** Given entries follows **
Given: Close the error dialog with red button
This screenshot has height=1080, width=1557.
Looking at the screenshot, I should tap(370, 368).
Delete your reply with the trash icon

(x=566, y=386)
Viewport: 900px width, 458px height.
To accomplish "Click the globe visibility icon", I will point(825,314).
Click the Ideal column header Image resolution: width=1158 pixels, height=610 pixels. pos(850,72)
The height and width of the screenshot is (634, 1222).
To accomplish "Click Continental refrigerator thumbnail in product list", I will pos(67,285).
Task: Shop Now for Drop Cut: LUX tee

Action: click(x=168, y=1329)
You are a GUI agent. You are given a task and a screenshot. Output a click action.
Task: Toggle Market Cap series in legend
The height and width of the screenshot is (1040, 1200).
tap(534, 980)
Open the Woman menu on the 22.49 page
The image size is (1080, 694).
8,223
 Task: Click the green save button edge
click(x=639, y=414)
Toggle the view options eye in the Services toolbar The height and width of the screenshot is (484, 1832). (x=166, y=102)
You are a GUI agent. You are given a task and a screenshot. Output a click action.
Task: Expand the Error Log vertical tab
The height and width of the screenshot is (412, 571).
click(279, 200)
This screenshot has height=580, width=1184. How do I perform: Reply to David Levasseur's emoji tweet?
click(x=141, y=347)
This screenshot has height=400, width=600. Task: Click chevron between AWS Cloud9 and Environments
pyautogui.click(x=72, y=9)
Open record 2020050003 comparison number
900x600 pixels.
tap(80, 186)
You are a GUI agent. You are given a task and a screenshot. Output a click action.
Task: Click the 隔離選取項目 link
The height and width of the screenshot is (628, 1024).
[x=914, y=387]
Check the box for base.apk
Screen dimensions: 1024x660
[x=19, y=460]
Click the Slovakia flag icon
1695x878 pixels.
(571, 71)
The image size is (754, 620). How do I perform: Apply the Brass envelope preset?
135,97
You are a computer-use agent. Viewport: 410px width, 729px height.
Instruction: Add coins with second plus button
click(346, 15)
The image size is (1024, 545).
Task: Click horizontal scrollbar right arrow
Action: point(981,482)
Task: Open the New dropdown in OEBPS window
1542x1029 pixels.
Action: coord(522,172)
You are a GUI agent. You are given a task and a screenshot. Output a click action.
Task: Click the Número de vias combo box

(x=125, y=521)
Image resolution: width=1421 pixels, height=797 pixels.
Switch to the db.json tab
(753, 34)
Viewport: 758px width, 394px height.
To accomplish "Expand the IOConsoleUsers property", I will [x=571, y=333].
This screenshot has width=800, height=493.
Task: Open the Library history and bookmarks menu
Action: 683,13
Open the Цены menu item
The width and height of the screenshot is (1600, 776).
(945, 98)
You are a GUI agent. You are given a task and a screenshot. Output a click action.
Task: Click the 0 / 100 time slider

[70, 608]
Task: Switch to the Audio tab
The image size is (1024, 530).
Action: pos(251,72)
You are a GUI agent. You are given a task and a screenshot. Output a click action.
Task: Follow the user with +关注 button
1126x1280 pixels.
** End of Given entries **
Every single entry above has to be copied exactly.

# [Problem solution]
Given: Close the error dialog with red button
This screenshot has height=1080, width=1557.
Looking at the screenshot, I should tap(370, 368).
Delete your reply with the trash icon

(x=566, y=386)
Viewport: 900px width, 458px height.
To accomplish "Click the globe visibility icon", I will point(825,314).
Click the Ideal column header Image resolution: width=1158 pixels, height=610 pixels. pos(850,72)
The height and width of the screenshot is (634, 1222).
To accomplish "Click Continental refrigerator thumbnail in product list", I will pos(67,285).
Task: Shop Now for Drop Cut: LUX tee

Action: click(x=168, y=1329)
You are a GUI agent. You are given a task and a screenshot. Output a click action.
Task: Toggle Market Cap series in legend
The height and width of the screenshot is (1040, 1200).
tap(534, 980)
Open the Woman menu on the 22.49 page
The image size is (1080, 694).
8,223
 Task: Click the green save button edge
click(x=639, y=414)
Toggle the view options eye in the Services toolbar The height and width of the screenshot is (484, 1832). (x=166, y=102)
You are a GUI agent. You are given a task and a screenshot. Output a click action.
Task: Expand the Error Log vertical tab
The height and width of the screenshot is (412, 571).
click(279, 200)
This screenshot has height=580, width=1184. How do I perform: Reply to David Levasseur's emoji tweet?
click(x=141, y=347)
This screenshot has height=400, width=600. Task: Click chevron between AWS Cloud9 and Environments
pyautogui.click(x=72, y=9)
Open record 2020050003 comparison number
900x600 pixels.
tap(80, 186)
You are a GUI agent. You are given a task and a screenshot. Output a click action.
Task: Click the 隔離選取項目 link
The height and width of the screenshot is (628, 1024).
[x=914, y=387]
Check the box for base.apk
Screen dimensions: 1024x660
[x=19, y=460]
Click the Slovakia flag icon
1695x878 pixels.
(571, 71)
The image size is (754, 620). How do I perform: Apply the Brass envelope preset?
135,97
You are a computer-use agent. Viewport: 410px width, 729px height.
Instruction: Add coins with second plus button
click(346, 15)
The image size is (1024, 545).
Task: Click horizontal scrollbar right arrow
Action: point(981,482)
Task: Open the New dropdown in OEBPS window
1542x1029 pixels.
Action: coord(522,172)
You are a GUI agent. You are given a task and a screenshot. Output a click action.
Task: Click the Número de vias combo box

(x=125, y=521)
Image resolution: width=1421 pixels, height=797 pixels.
Switch to the db.json tab
(753, 34)
Viewport: 758px width, 394px height.
To accomplish "Expand the IOConsoleUsers property", I will [x=571, y=333].
This screenshot has width=800, height=493.
Task: Open the Library history and bookmarks menu
Action: 683,13
Open the Цены menu item
The width and height of the screenshot is (1600, 776).
(945, 98)
You are a GUI agent. You are given a task and a screenshot. Output a click action.
Task: Click the 0 / 100 time slider

[70, 608]
Task: Switch to the Audio tab
The image size is (1024, 530).
Action: pos(251,72)
You are a GUI agent. You are given a task and a screenshot. Output a click action.
Task: Follow the user with +关注 button
1126x1280 pixels.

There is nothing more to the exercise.